-------- Quoted passage

# Kudos to M_J and my attemp



## Beanflip (Sep 11, 2010)

M_J recently posted an awesome video of speed shooting. So, of course, I have been trying it. This is my best attempt. Ten out of twelve. I can't even get fourteen shots off in a minute. (M_J made it look easy.) http://slingshotforum.com/topic/21362-foruteen-cans-in-a-minute/


----------



## M.J (Nov 1, 2010)

You were movin' for sure!
Next time do yourself a favor and have an ammo pouched up when you start the timer. The two or three seconds between when you started the timer and your first shot would have let you get that last shot off.
I don't know about you but I always shoot with several ammo in my draw hand. I don't often practice to shoot as fast as I did in the video but I reload and shoot pretty fast most of the time. I've found that more aiming isn't necessarily better for me, so I try not to take too much time to set up each shot.
I bet you'll get 15 before you know it!


----------



## Charles (Aug 26, 2010)

Looking good, Bean!!!

Cheers ...... Charles


----------



## quarterinmynose (Jan 21, 2012)

Dang! Nice shooting Bean!


----------



## lightgeoduck (Apr 3, 2011)

Nice job, Bean! I am not a fast shooter, but will have to give this a whirl to see how slow I actually am 

LGD


----------



## Performance Catapults (Feb 3, 2010)

Excellent shooting!!!

I didn't think tubes were supposed to shoot that well?


----------



## Dayhiker (Mar 13, 2010)

----------------
-------- Data lines

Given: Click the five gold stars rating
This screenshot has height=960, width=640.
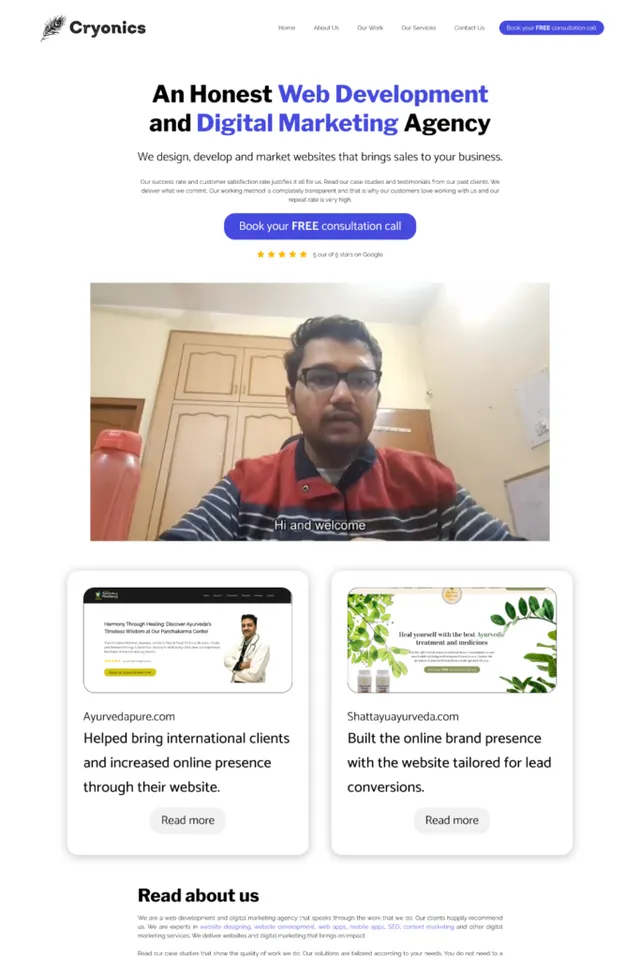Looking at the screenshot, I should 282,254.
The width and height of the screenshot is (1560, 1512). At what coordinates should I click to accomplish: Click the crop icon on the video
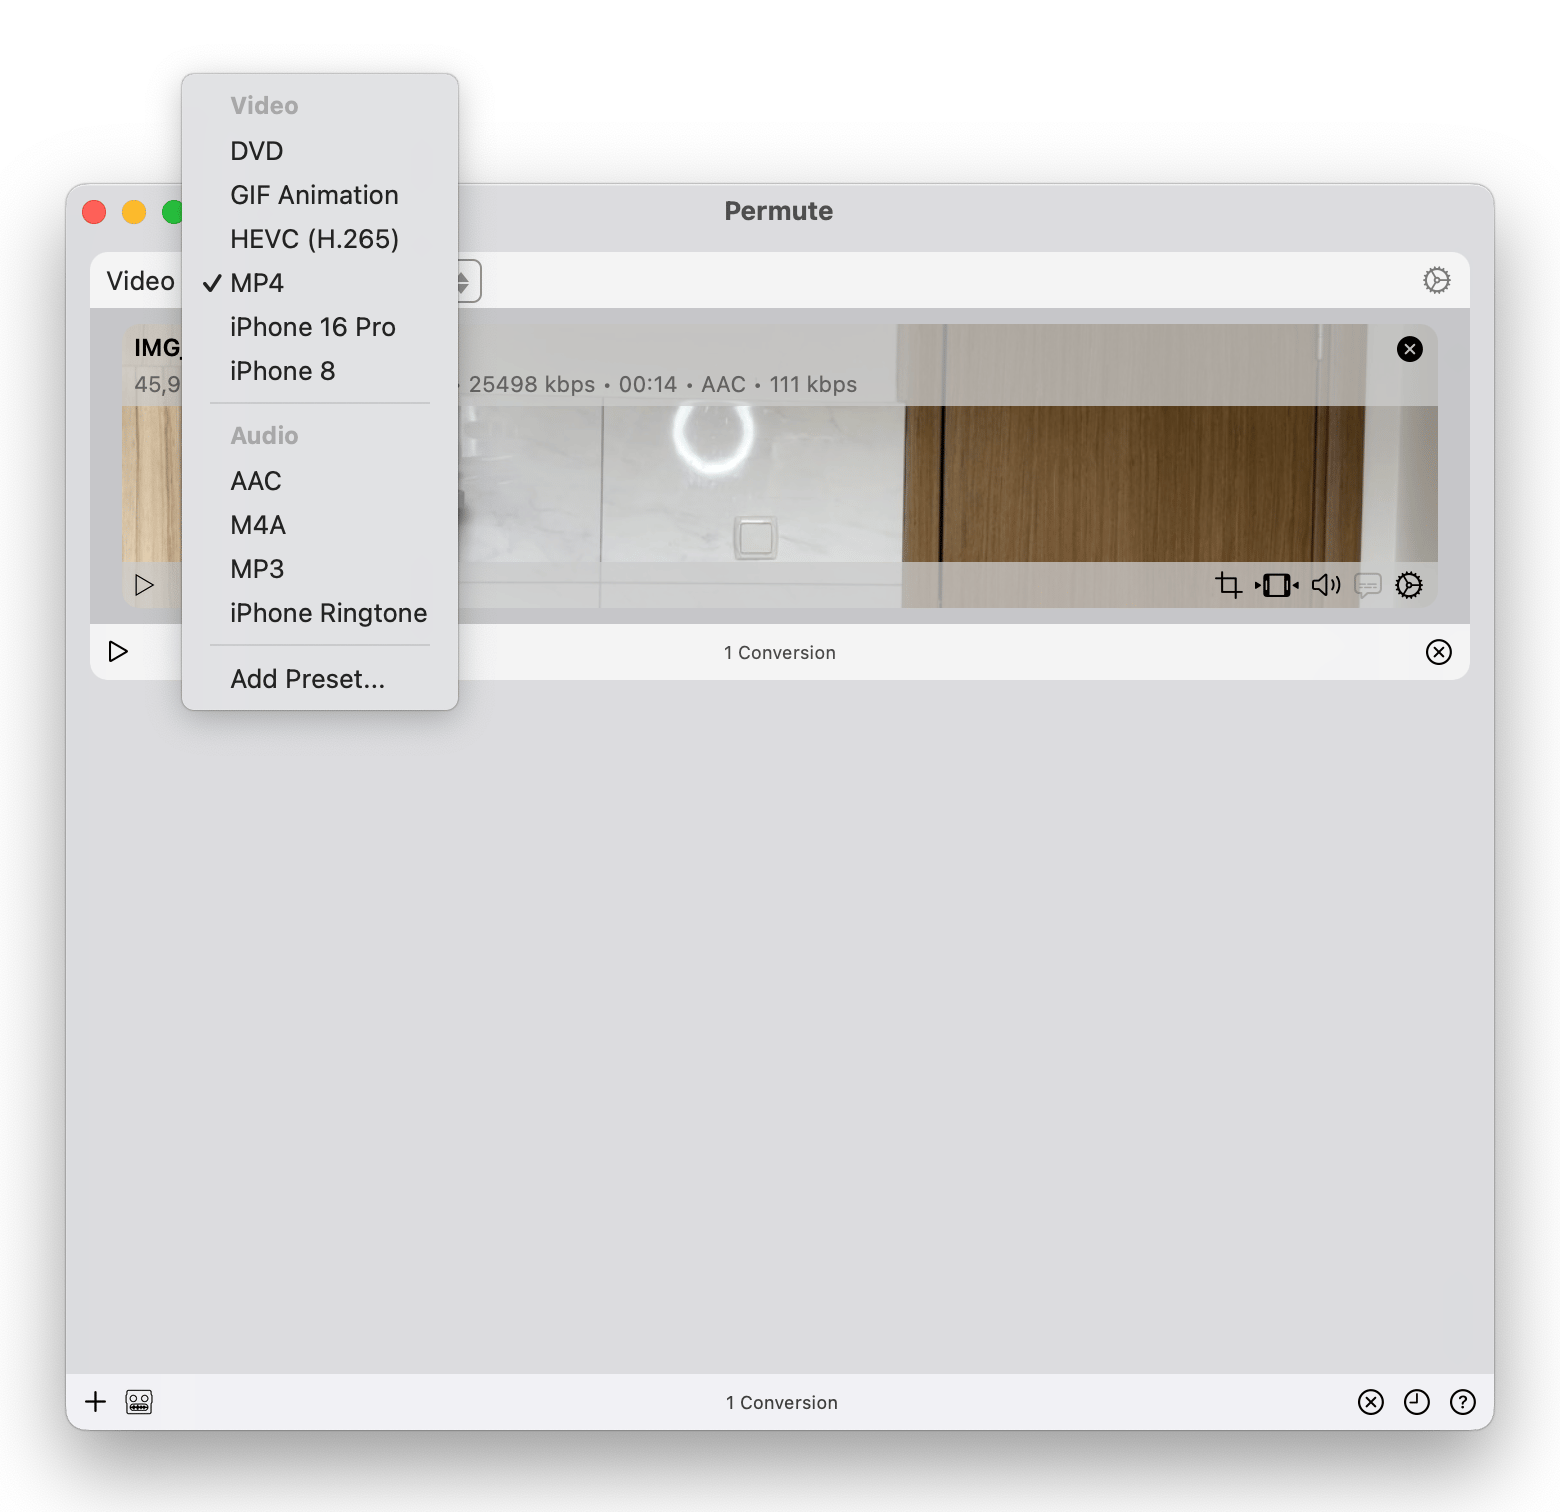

----------------

§ Set exercise: Check each statement against the speed-shooting thread above and answer yes or no, quoting the words from the thread that decide it. 1. Beanflip's best attempt was ten out of twelve. 2. M.J says he often practices shooting as fast as in the video. 3. lightgeoduck describes himself as a fast shooter.

§ Expected answer:
1. Yes: "This is my best attempt. Ten out of twelve."
2. No: "I don't often practice to shoot as fast as I did in the video"
3. No: "I am not a fast shooter"